Exercise requirements — Transcribe all of the data verbatim, please, and leave out its pictures.

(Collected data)
- - -
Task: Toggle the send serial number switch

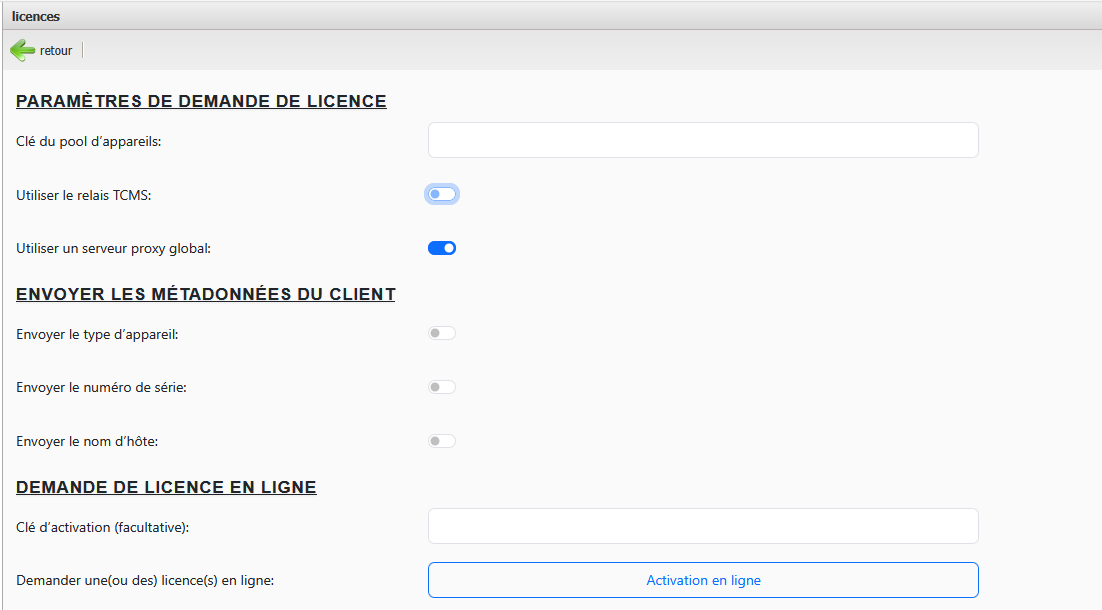Action: point(442,387)
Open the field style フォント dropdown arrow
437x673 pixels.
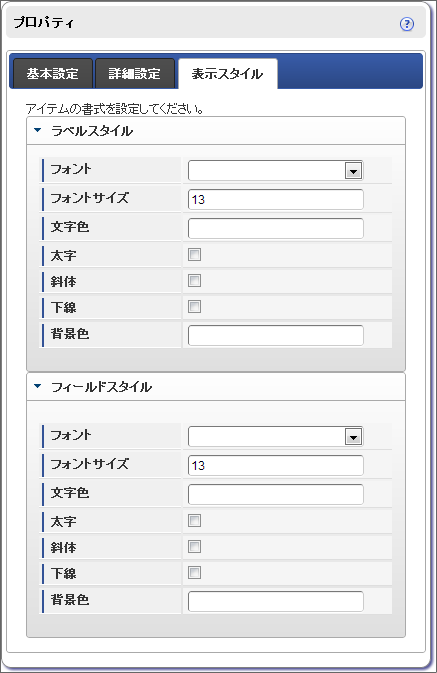[x=353, y=437]
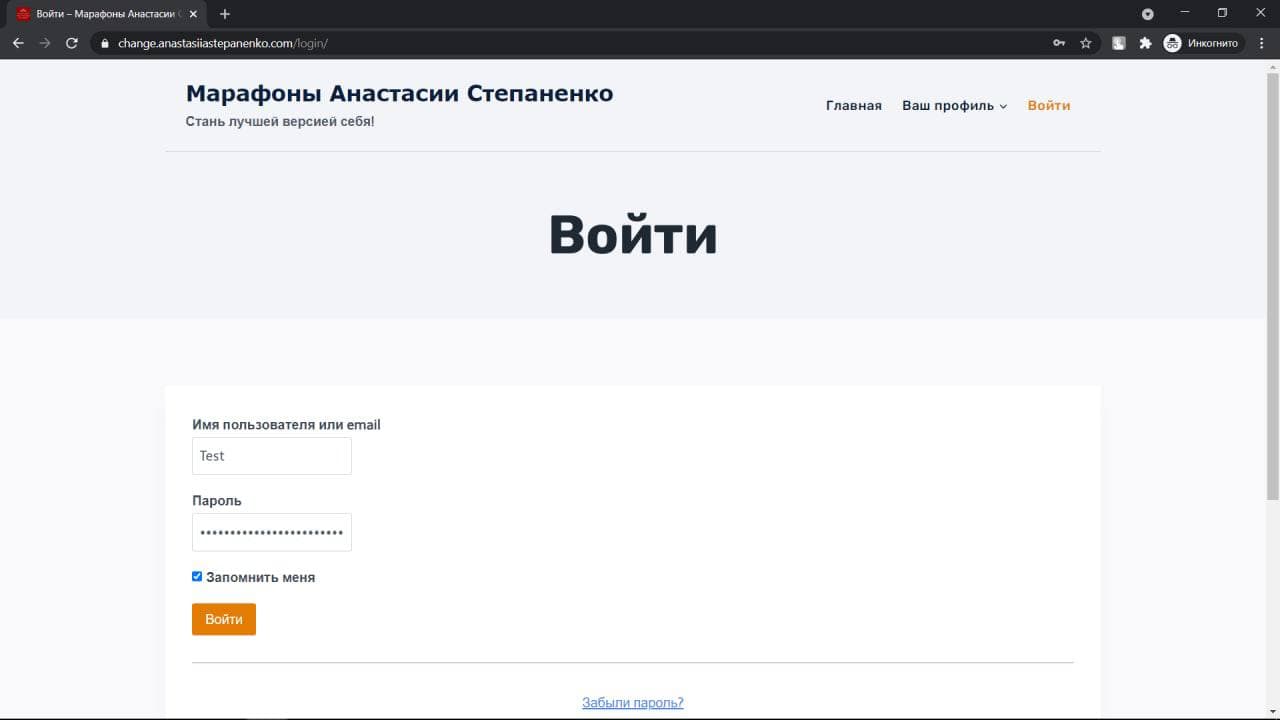Bookmark this page with the star icon
This screenshot has height=720, width=1280.
pyautogui.click(x=1086, y=43)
- - -
Completed task —
Task: Toggle the send serial number switch

Action: point(442,387)
Open the field style フォント dropdown arrow
437x673 pixels.
[x=353, y=437]
Bookmark this page with the star icon
This screenshot has height=720, width=1280.
pyautogui.click(x=1086, y=43)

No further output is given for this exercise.